They scored 55 goals - the same number as fifth place Tottenham - and conceded 78 - no one came close to matching said tally. Charlie Adam was pulling the strings in midfield and scoring from absolutely everywhere, and Holloway was just as entertaining in his pre and post match press conferences.

The Tangerines were heartbreakingly relegated despite amounting 39 points - but they lived every minute of life in the Premier League as if it was their last, and you could not help but get swept up in the joy of their journey.

2. Newcastle United (1993-1997)

Great team, great kit
Great team, great kit / Gary M. Prior/Getty Images

There was a reason Kevin Keegan's 90s Newcastle side were branded the Entertainers.

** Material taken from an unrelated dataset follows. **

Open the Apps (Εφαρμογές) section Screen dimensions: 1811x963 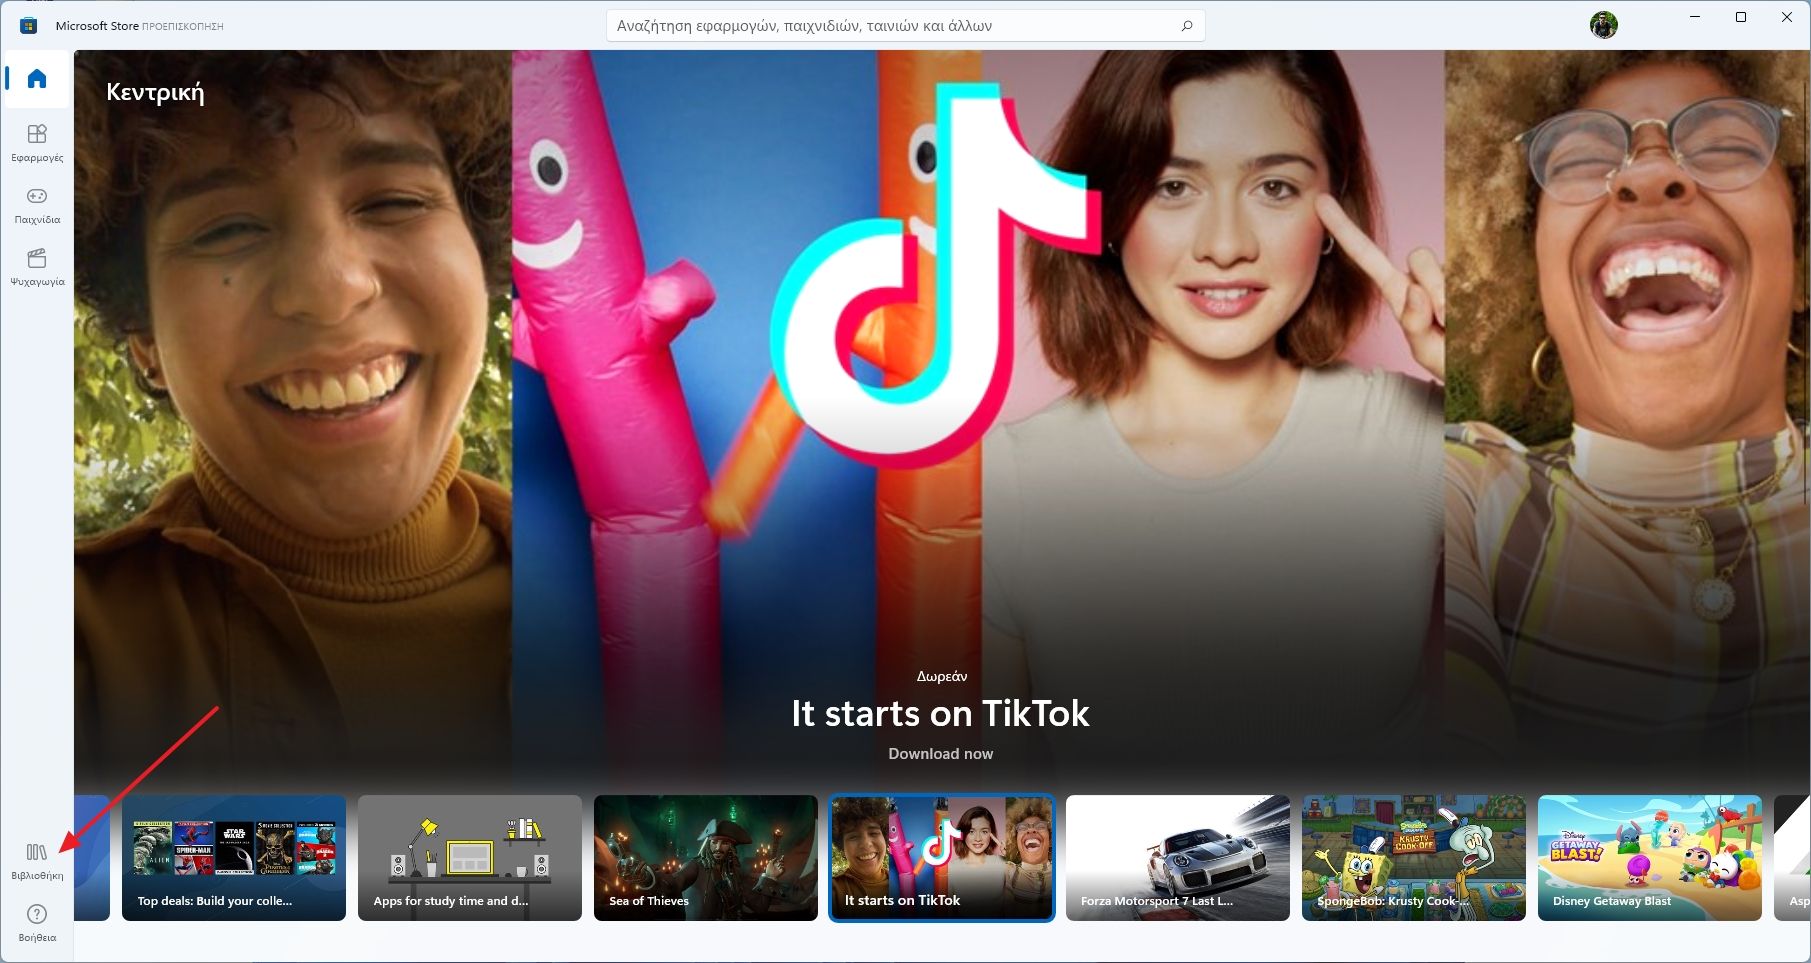tap(37, 142)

They played terrific, attacking, free flowing football and had an absolutely banging kit to match.

With the likes of Les Ferdinand, David Ginola and Peter Beardsley gracing the St. James' Park turf, Newcastle boasted firepower and flair in equal measure.

They came oh so close to being rewarded for their glorious brand of football in 1995/96, but famously fell just short, and will go down as one of the best teams to never win the Premier League.

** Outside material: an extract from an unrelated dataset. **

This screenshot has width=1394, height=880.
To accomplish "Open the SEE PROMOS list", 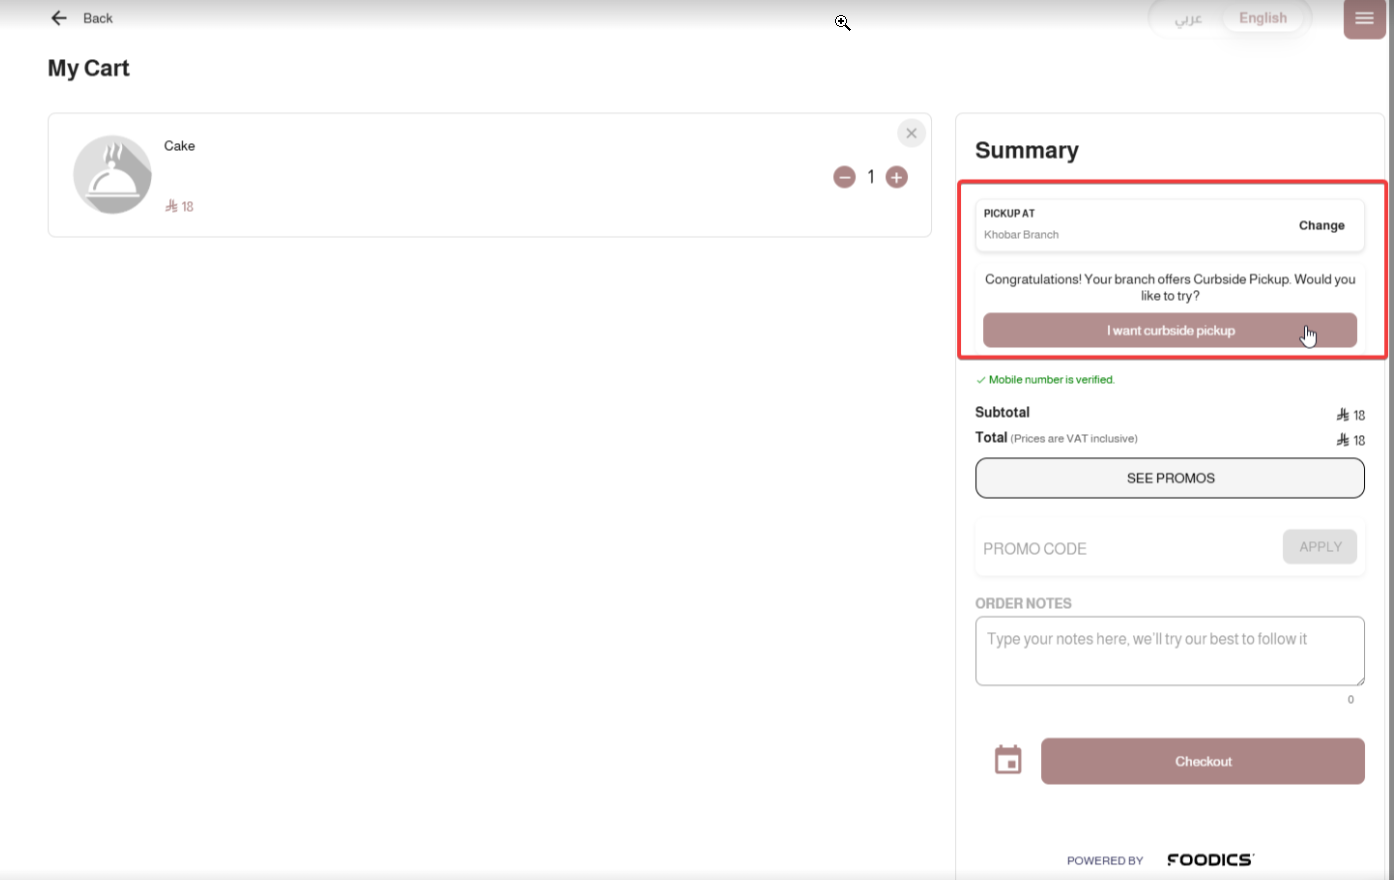I will point(1170,478).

1. Leicester City (2015/16)

The perfect underdog story
The perfect underdog story / Shaun Botterill/Getty Images

Everybody loves an underdog. Leicester City's 2015/16 Premier League title triumph is the ultimate underdog story that got outrageously out of hand.

Having narrowly avoided relegation the previous season and then been forced to replace Nigel Pearson with Claudio Ranieri in the summer, hopes were not high going into the new campaign. But Leicester just kept winning. The bubble never burst.

Leicester made everybody dream. As neutrals watched Andrea Bocelli perform at the King Power and felt waves of emotion towards this team of misfits - assembled by a misfit - to whom they had absolutely no affiliation, you couldn't help but think that anything is possible.